Another component of the DIRFloortime Model Intervention is a multi-disciplinary approach through different therapies. According to a child's Individual Developmental Profile, primary caregivers or clinicians can determine what types of therapy will benefit a child based on their developmental need. . Greenspan highly recommends the use of adjuvant therapies including Speech Therapy, provided by Speech Language Pathologists, and Sensory Integration Therapy, provided by Occupational Therapists. As a child's primary occupation is play, Occupational Therapy is a particularly relevant field to the Floortime Method.

==Effectiveness==

In 2020, Boshoff et al. concluded in their systematic review over nine studies that an increase in children's socio-emotional development is observed through various outcome measures and consistent with the focus of the model.

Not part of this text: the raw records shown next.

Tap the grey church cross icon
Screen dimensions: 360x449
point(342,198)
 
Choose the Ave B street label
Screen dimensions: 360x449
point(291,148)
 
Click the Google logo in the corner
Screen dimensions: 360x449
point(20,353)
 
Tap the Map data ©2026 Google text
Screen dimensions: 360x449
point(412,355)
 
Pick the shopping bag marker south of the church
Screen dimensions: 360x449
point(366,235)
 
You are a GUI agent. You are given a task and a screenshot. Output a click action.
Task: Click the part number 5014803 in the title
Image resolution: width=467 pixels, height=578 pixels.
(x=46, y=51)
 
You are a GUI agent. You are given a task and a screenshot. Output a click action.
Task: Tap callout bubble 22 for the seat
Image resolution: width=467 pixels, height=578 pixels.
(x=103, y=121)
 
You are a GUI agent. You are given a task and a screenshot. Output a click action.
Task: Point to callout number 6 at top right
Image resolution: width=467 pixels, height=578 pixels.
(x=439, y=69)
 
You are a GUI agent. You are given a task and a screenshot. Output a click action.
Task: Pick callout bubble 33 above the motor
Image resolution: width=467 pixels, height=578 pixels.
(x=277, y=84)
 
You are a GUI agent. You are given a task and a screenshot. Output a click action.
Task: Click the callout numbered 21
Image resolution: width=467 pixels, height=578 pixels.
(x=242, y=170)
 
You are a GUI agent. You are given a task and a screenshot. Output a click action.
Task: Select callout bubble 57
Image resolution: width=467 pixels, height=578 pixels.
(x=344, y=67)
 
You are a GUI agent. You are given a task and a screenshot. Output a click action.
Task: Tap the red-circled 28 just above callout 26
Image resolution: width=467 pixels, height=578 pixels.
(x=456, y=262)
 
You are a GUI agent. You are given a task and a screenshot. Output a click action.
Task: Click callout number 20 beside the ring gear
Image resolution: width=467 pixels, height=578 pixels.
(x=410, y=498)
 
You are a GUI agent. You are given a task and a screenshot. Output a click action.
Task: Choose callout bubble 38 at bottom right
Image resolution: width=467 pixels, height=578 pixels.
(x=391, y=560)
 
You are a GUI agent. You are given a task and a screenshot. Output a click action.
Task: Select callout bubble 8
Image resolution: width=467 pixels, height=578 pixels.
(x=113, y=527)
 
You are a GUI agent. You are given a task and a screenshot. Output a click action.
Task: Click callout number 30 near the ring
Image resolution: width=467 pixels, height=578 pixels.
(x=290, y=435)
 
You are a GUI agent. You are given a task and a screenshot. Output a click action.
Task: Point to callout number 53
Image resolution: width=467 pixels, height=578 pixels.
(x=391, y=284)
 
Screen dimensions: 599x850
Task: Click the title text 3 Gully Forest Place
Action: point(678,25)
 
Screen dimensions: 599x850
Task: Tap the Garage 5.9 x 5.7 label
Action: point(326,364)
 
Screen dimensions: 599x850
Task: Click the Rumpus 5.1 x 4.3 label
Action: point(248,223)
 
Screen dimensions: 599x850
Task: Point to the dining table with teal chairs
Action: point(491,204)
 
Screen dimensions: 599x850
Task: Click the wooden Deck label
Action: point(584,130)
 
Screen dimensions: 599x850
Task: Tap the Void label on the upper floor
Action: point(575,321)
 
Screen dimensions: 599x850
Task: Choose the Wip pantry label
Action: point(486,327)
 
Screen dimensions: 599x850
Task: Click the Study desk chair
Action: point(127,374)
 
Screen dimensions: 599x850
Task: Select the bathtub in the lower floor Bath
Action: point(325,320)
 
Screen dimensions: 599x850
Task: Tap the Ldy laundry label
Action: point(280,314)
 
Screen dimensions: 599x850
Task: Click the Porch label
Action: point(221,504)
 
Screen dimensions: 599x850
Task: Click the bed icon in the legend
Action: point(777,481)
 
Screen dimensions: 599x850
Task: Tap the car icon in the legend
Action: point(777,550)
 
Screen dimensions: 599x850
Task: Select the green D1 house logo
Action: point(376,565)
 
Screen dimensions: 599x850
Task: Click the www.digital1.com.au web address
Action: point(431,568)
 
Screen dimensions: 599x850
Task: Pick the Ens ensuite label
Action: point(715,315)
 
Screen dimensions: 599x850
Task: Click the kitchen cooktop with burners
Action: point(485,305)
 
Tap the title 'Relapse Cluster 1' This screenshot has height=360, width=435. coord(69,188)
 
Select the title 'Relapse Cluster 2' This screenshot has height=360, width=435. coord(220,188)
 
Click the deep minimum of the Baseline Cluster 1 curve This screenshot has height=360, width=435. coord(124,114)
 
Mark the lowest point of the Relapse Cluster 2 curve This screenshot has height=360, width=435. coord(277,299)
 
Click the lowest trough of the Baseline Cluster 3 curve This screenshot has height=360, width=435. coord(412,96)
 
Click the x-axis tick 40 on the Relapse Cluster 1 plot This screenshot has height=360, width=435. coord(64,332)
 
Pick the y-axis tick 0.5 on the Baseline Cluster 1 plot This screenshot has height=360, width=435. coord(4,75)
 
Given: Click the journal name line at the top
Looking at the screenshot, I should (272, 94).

Other areas of development have received limited focus by existing studies.

The effectiveness of Floortime was examined in four randomized controlled trials in which the control group receive the usual therapies (e.g., speech therapy, occupational therapy). No evidence of effectiveness has been found across the many trials that have been performed
Language function in the Floortime groups did not improve beyond what was observed in the controls. No adverse effects of Floortime have been reported.